PROBLEM -> Continue the article about the Global 2000 Co-ordinating Group and the Year 2000 bug, picking up right after its last sentence.

SELECTED EXCERPT ->
=== Section Start ===

Group addresses global impact of Y2K problem

No company is an island and particularly so when the threat of the Year 2000 bug can affect businesses globally

No company is an island and particularly so when the threat of the Year 2000 bug can affect businesses globally. Until the Global 2000 Co-ordinating Group was formed last March, no-one was addressing the international impact of Year 2000.

The group was set up as an informal gathering of banks, securities firms and insurance companies to identify and minimise risks arising from the Year 2000 date change and improve the readiness of global financial institutions to meet the challenge. The group's secretariat is housed at UBS offices in Zurich, Switzerland and, in all, there are 250 institutions and associations from 53 countries as participating members.

=== Section End ===

INFORMATION SHOWN ->
=== Section Start ===

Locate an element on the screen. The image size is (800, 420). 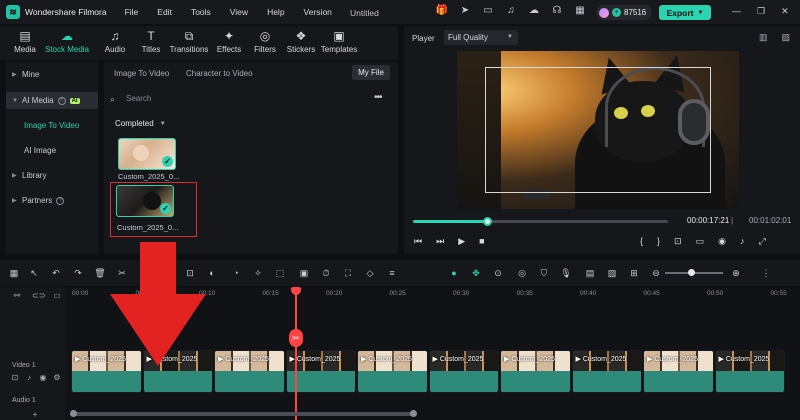
minimize-icon: — is located at coordinates (736, 12).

=== Section End ===

ANSWER ->
The group had planned this week to publish on its website (www.global2k.com) the names of those countries that it believes are not ready to avoid Year 2000 computer disruption. But fearing that it might cause a flight of capital or destabilise some developing countries, it decided instead to make the information available on a more limited basis, to the United Nations, national regulators and its own steering committee, among others. It concluded that its focus should be kept on efforts to stimulate self-assessment and disclosure by every country. The group has already warned that Russia will not solve its Year 2000 problems in time. Over the past few months, the group has produced a red, yellow, and green chart to display national levels of comfort and ratings of progress for each country's systems to handle dates after January 1st, 2000. Red means a country needs to make substantial improvement, yellow means there is room for improvement and green means it is making adequate progress. When black appears that means there is no public information available from a particular country or industry.

"Y2K has a lifecycle," said Mr James R. Devlin, the Citibank delegate to Global 2000 and one of two liaisons from the United States. "It starts off with indifference. A lot of small companies don't understand that it affects them. That perception is reducing here in the United States but we're not seeing a corresponding reduction in smaller companies in other countries," he said at the Bank Administration Institute's Y2K Summit in Orlando two weeks ago.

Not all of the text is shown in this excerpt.